> [Source document]:

--------------------------------

My chain on the bass track is just RComp into an EQ. I tried automating an EQ high a higher high pass for when those notes are played, but it's pretty ghetto sounding. I also tried throwing a high pass around 100 Hz before the compressor in the event that the compressor was adding to the issue on the low end, but after a first try (still gotta play with it some) it made no difference.

Is there any way I can tame this without re-recording the bass track? Has anyone else experienced this and is able to offer some advice?
 
Happens really often. It's just a natural by-product of the instrument. It will resonate more at certain notes. Some people 'tune' the instrument with EQ by attenuating those particular fundamentals.

If that frequency range is muddying your mix constantly try a simple EQ notch. If it only happens on that note, try a multiband, as suggested above. Multibands can be really good on bass guitar, if used well.

Also, make sure that one note isn't a factor of your room. It's very possible that you have a mode somewhere between 60 to 90, so watch out. Your monitoring environment can be misleading in the low-end.

Now, my question is, if one were to saturate the low-end of the bass guitar, would this help even things out? I know many of us are advocates of crossing over and treating the highs separately, but if we were to hit the lows with a tape sim, or saturator of some kind, would be in essence be helping even out the fundamentals?
 
Bass was recorded direct with an AxeFx, so no room involved here during tracking. Ironically, all of the other 10 tracks for the album sound great. I think our bassist turned some knobs on his guitar when recording this track, and didn't pay attention to his dynamics, making it my problem in post-production. :rolleyes:

Although, in thinking about it, I wonder if it is a symptom of the room I am referencing the track in. I should throw it in my car stereo to check, but I don't think that's it especially since my stereo is acoustically corrected for the room environment. Unfortunately my near-field monitors suck and can't reproduce the low frequencies I'm having issues with accurately so fixing this requires a lot of bouncing, going downstairs and referencing on my hi-fi stereo. :mad:

Multiband compressor sounds like a good idea. I assume I'd want to slam <120 really hard and then reduce the makeup gain?

--------------------------------

> [Records supplied]:
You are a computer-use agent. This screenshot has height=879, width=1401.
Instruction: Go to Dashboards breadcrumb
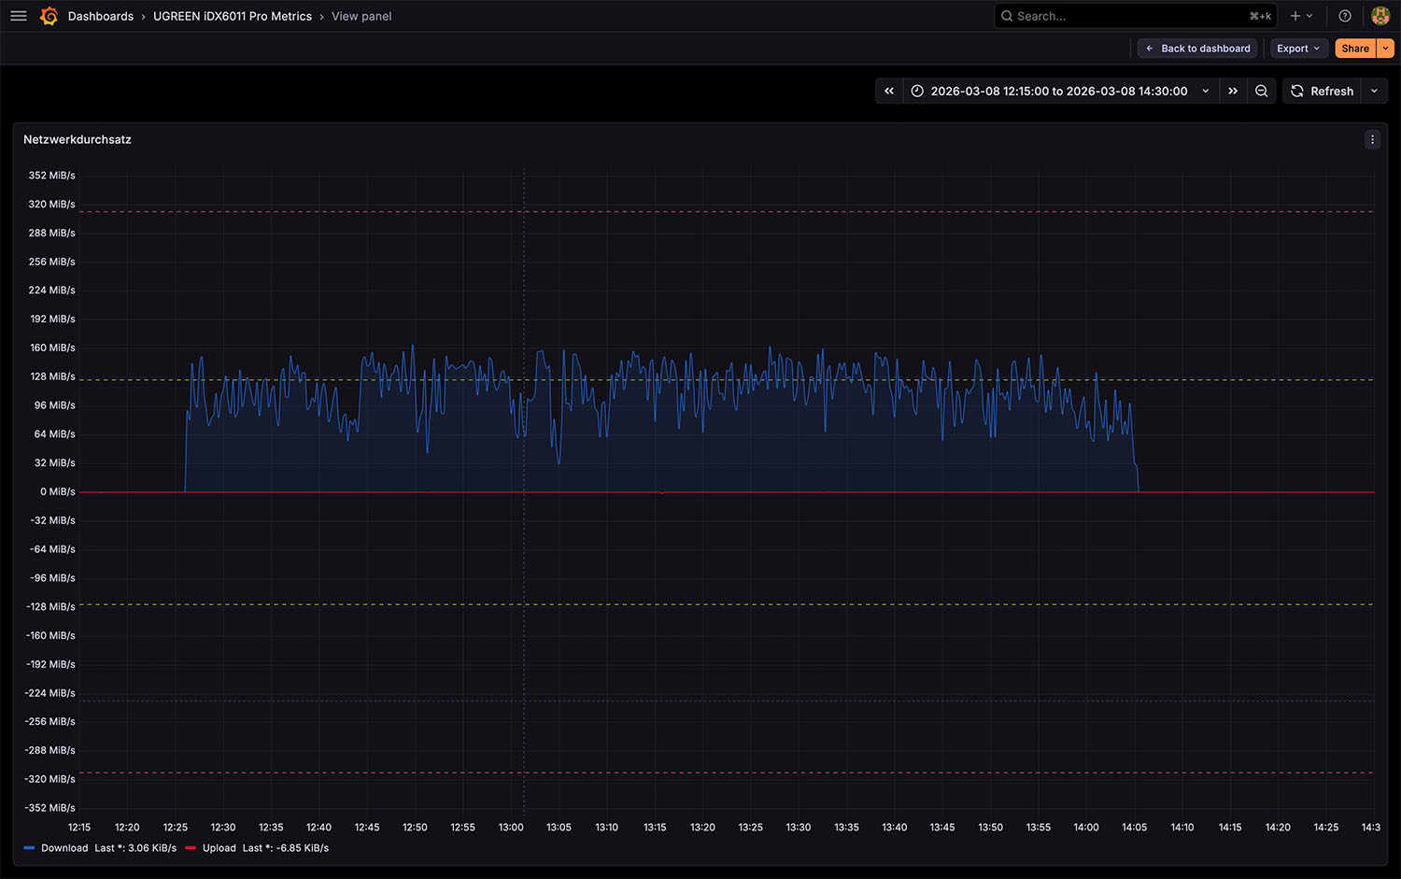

--------------------------------

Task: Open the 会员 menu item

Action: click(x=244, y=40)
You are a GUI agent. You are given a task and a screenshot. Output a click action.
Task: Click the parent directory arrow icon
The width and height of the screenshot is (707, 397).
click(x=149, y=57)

--------------------------------

> [Required actions]:
A – In the bass-mixing discussion, why did the poster place a high pass around 100 Hz before the compressor? Explain in one to three sentences.
B – Write the next part of the bass-mixing discussion, picking up after its final message.

> [Set of answers]:
A – The poster wanted to check whether the compressor was adding to the problem on the low end. Filtering below about 100 Hz before the compressor would test that. After a first try, it made no difference.

B –
I'll give a notch EQ a whirl tonight too, although I'm thinking that may not do much since the high pass to kill those frequencies didn't do much.
 
steveholix:

Basically you are saying:

a) my speakers are crap
b) I don't know if my room has problems (if you don't know, then it definitely HAS)
c) I don't know how my car translates to my room and vice-versa

Taking all this into consideration, you basically have no chance of mixing this correctly - other than: mix it, bring it to 5 different listening environments (fro 30$ boomboxes to 5000$ audiophile stereos) and see how the mix translates. Then make notes and go back to your room, remix it, listen on the 5 different systems again. Repeat till it sounds good everywhere.
 
Your monitoring room was what I was referring to. I don't know many people insane enough to try to use the low-end from a bass cab! Make sure your room doesn't have a modal peak in the region you are attributing to this bass guitar note. If it's '3 times louder' that tells me it could very well be your room at play. Run some sine sweeps and listen carefully when you hit the 60 to 90 zone, see if it jumps.
 
Probably the monitoring in your room rather than the actual track thats causing the problem. Best to sort this out with some decent headphones if you wan't any chance of getting it right man.